Only 11% of executives said the biggest innovation challenge they face is developing ideas, and only 14% said it's money. The main bottlenecks are commercializing ideas (19.5%) and scaling them within the market (22%). The survey results underscore that innovation blockage is a critical problem: Eighty-five percent of executives agreed that their organization will need to transform itself -- i.e., change their core offering or business model -- in response to rapidly changing markets. Yet fewer than half (42%) said their company is prepared for transformation within a five- to 10-year timeframe.

"The ability to innovate reliably and repeatedly is critical to achieving sustainable growth. What we've found working with companies throughout the innovation lifecycle -- and it's consistent with the survey results -- is that they really struggle with the critical, do-or-die first phase when an idea must move from paper into the market," said Innosight Managing Partner Scott D. Anthony, author of The First Mile: A Launch Guide for Getting Great Ideas into the Market (Harvard Business Review Press, May 2014).

Companies Can Break the Bottleneck by Giving up on Certainty and Embracing Trial-and-Error

"How a company navigates the 'first mile' of innovation determines whether an idea takes off or fails, potentially taking the entire company with it," said Anthony. "Most businesses run on a principle of maximizing certainty and minimizing mistakes -- but that's debilitating during the first mile. The innovation process is rife with uncertainty, mistakes and failure. In reality, mistakes and failure are both necessary and invaluable in pointing the way toward success -- if you're properly prepared and know how to handle them."

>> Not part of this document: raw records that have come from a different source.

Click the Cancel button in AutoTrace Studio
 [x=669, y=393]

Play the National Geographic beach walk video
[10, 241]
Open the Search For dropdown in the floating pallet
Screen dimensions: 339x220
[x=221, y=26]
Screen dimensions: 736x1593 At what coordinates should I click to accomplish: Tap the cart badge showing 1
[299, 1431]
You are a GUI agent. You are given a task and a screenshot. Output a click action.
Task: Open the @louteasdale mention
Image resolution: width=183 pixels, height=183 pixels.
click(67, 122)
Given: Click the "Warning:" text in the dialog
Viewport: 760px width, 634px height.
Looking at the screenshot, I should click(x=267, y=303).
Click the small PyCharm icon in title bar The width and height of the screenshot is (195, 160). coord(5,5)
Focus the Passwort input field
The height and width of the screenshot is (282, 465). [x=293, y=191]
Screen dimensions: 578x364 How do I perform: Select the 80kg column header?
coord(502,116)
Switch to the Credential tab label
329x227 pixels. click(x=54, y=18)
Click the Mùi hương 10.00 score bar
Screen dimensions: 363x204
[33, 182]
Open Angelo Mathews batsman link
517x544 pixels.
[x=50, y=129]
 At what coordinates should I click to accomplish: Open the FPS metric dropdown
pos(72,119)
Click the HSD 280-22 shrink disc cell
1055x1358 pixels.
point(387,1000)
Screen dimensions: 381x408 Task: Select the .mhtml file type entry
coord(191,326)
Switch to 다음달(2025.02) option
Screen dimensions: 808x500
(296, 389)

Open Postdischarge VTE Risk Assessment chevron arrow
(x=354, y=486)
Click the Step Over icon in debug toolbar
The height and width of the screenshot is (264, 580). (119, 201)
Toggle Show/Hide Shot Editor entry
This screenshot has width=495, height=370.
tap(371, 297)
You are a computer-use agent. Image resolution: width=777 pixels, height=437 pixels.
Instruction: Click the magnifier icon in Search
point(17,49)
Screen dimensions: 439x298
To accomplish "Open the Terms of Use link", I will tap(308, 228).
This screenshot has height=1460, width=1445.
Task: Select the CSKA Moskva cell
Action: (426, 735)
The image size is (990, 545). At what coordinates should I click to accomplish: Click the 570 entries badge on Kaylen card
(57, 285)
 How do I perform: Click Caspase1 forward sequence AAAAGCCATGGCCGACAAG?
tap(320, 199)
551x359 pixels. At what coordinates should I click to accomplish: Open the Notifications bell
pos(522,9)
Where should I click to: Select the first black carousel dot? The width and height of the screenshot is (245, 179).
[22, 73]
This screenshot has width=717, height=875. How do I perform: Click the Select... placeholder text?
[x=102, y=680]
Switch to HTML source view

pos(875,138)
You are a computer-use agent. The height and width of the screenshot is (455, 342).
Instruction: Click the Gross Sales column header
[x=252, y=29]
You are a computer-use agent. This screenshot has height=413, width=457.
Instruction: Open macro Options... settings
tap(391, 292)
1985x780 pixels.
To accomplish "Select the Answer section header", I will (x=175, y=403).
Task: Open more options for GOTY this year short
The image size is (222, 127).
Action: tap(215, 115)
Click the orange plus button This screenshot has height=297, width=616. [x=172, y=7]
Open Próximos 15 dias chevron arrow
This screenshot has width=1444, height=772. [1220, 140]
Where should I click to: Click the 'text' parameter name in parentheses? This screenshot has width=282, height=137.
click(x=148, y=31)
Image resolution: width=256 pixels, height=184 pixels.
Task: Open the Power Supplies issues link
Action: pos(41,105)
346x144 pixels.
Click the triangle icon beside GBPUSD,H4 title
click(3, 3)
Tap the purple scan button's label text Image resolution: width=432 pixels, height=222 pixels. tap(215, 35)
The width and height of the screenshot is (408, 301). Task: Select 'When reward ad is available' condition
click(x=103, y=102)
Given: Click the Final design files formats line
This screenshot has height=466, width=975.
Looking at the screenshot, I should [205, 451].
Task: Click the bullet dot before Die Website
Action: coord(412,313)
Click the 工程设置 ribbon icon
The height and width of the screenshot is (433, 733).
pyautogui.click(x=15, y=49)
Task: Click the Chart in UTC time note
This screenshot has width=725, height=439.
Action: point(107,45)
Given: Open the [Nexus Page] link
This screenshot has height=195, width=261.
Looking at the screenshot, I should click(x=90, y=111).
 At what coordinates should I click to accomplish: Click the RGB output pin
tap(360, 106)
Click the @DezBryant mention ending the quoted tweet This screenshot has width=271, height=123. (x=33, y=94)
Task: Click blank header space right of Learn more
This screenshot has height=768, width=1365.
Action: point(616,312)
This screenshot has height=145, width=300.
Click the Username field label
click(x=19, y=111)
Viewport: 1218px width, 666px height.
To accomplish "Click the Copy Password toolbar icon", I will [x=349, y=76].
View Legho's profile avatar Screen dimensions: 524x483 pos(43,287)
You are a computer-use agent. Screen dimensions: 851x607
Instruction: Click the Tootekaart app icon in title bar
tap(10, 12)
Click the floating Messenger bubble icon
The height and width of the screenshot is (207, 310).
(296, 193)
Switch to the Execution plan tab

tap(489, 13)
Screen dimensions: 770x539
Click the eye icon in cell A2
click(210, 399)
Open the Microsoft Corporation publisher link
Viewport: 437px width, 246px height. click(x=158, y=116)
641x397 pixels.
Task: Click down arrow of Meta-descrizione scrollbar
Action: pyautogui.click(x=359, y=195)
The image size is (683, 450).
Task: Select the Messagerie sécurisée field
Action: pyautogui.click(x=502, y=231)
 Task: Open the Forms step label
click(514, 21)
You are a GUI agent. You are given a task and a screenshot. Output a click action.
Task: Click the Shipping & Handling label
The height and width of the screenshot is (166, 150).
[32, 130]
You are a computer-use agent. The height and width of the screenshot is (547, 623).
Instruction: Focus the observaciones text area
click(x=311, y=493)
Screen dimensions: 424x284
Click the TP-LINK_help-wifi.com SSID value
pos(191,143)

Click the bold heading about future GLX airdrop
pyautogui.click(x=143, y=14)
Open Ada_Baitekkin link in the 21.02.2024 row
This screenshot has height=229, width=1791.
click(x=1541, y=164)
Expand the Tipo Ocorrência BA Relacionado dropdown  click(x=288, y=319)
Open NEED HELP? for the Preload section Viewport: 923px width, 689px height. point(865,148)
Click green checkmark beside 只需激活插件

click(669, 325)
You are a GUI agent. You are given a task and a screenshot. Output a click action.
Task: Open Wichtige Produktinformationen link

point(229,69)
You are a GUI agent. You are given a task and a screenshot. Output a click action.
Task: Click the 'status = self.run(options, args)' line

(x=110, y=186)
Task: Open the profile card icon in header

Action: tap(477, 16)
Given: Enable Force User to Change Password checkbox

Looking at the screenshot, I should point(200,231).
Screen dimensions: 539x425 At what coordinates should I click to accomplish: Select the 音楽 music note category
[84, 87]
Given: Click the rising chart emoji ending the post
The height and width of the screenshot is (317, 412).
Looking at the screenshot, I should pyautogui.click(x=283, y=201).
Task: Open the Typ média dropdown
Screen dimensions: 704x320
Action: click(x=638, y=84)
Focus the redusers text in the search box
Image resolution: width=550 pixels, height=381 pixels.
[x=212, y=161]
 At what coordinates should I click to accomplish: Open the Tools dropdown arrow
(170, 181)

He argues that most organizations are short on the right innovation skills and perspectives, including a willingness to experiment for its own sake; an ability to welcome and learn from the unexpected; and comfort with rapid course corrections. Most of today's top executives and managers don't have these skills because they have spent much of their careers in environments characterized by certainty and stability.

During innovation's first mile, leaders should, according to Anthony, favor action over analysis to avoid "analysis paralysis"; encourage smart risk taking and avoid penalizing failure; learn how and when to disengage from an idea (to avoid the plague of "zombie projects"); and accelerate and increase connections to external experts, customers and employees.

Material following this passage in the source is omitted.